Pipeline de création : De ZBrush à la chair numérique en temps réel 🧟
Le processus de création des ennemis dans No More Room in Hell 2 suit une voie classique mais optimisée pour le haut niveau de détail exigé par le Ray Tracing. Les modeleurs commencent par sculpter des formes organiques à haut polygone dans ZBrush, capturant pores, déchirures et textures de peau putréfiée. Ce high-poly est retopologisé dans Maya pour générer des maillages de jeu efficaces, tout en conservant la géométrie clé pour le système de démembrement. La clé réside dans l'intégration avec Adobe Substance 3D, où sont créés des matériaux intelligents qui réagissent aux dégâts. Lorsqu'une arme impacte, le matériau ne change pas seulement de couleur ; le système d'Unreal Engine 5 active des masques d'animation de vertex pour séparer physiquement la géométrie, tandis que le lancer de rayons calcule les nouvelles ombres et réflexions dans la plaie ouverte, ancrant l'horreur dans la réalité visuelle.
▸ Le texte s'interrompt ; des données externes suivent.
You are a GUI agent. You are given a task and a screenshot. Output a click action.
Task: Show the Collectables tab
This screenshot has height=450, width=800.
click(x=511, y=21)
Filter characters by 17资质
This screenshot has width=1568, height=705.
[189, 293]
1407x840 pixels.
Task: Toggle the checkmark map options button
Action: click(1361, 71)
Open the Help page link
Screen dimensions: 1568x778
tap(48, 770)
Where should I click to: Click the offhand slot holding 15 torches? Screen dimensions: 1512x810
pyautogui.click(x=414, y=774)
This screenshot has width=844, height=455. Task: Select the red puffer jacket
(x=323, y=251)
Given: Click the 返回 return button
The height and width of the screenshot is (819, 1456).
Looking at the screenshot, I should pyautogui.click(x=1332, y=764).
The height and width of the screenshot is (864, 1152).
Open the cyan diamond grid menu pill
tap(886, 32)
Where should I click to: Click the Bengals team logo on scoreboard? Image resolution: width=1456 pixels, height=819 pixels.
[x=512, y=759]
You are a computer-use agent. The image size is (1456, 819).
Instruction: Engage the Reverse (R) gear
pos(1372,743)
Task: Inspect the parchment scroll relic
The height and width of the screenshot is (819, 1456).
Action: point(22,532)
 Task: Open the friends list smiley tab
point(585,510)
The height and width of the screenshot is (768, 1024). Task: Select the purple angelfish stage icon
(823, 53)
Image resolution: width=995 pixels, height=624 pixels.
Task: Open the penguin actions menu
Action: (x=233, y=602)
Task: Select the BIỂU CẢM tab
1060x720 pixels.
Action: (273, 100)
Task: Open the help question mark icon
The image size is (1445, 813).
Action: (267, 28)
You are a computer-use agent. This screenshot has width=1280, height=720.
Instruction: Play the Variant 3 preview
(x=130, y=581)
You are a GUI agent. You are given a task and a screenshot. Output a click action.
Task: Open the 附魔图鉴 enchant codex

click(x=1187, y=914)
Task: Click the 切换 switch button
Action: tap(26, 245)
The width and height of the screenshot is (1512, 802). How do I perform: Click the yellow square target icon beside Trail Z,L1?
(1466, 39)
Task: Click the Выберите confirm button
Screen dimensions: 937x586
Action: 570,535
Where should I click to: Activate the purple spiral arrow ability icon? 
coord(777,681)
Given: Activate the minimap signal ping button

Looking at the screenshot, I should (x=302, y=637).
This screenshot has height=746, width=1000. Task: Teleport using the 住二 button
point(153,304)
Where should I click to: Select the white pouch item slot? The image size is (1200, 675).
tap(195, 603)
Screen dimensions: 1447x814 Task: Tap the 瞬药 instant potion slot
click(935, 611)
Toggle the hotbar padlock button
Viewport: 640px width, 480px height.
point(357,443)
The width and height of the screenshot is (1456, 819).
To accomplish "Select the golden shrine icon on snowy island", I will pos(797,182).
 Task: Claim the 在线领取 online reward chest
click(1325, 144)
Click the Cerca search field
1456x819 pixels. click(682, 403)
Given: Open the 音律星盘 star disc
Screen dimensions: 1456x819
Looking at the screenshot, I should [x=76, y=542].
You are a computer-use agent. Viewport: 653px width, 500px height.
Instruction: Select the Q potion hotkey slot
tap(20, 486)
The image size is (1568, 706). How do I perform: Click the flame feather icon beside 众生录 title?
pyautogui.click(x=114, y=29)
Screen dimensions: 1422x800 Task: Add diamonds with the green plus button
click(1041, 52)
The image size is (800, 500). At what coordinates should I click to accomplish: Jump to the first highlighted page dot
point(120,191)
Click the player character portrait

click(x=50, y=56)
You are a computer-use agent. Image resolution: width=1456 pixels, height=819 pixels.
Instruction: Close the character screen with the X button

La lumière comme ennemie : Le Ray Tracing dans l'atmosphère coopérative 🔦
Le photoréalisme dans les décors ruraux sombres ne vise pas la beauté, mais l'oppression. L'utilisation du lancer de rayons pour les ombres et les réflexions est cruciale : elle permet à la lampe torche d'un coéquipier de projeter des ombres dynamiques et précises sur les corps mutilés, cachant des menaces dans la pénombre. Cet éclairage volumétrique, renforcé par Unreal Engine 5, transforme chaque espace clos en un piège visuel, où le manque de lumière est aussi mortel que les ennemis. Le pipeline artistique démontre ici que l'optimisation n'est pas incompatible avec le détail ; les assets de Maya et Substance sont conçus pour maintenir 60 FPS stables même lorsque le Ray Tracing désosse la scène.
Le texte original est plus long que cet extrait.